_DESCRIPTION OF THE TASK_:
In the data below, find each line carrying the string "pixels" and copy it out.

START TASK MATERIAL

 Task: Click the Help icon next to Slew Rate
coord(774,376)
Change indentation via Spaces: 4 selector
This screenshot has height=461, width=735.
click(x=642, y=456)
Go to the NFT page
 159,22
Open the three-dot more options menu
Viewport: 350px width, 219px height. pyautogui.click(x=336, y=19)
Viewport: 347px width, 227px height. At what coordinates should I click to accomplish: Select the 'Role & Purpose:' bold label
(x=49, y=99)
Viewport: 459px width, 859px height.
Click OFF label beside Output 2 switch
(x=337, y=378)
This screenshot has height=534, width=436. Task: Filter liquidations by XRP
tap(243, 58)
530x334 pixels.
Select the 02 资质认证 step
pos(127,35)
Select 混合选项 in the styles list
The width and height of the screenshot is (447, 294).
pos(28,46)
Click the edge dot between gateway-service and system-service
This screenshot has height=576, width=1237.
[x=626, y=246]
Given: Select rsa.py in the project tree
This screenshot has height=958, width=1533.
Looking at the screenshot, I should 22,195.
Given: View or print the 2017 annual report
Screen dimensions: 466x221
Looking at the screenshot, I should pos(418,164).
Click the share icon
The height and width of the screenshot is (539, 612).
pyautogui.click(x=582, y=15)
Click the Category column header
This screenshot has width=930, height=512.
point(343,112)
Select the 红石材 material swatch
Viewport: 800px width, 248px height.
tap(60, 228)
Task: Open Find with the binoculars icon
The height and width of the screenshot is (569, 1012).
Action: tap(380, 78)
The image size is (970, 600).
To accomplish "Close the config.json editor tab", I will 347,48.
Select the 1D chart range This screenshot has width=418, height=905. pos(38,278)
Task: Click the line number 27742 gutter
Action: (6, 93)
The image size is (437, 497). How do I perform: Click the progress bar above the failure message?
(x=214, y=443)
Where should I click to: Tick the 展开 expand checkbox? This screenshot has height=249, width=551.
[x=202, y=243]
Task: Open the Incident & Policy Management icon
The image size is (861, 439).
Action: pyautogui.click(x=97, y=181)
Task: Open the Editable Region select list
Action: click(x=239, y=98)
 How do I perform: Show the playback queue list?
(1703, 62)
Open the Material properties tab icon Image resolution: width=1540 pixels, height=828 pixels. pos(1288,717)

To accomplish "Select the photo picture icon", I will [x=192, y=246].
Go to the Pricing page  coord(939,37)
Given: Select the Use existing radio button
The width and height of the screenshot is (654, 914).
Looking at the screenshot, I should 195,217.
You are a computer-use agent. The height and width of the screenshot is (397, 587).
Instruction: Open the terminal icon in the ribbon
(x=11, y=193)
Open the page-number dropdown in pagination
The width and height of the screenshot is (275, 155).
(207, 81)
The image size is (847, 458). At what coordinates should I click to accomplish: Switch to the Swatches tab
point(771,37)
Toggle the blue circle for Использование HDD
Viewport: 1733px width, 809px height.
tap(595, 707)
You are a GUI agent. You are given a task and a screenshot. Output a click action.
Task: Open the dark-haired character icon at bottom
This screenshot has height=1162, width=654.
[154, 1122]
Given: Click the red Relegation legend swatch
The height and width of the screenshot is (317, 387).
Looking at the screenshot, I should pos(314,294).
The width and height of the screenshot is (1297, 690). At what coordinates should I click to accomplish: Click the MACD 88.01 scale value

END TASK MATERIAL

_THE COMPLETED TASK_:
530x334 pixels.
Open the Material properties tab icon Image resolution: width=1540 pixels, height=828 pixels. pos(1288,717)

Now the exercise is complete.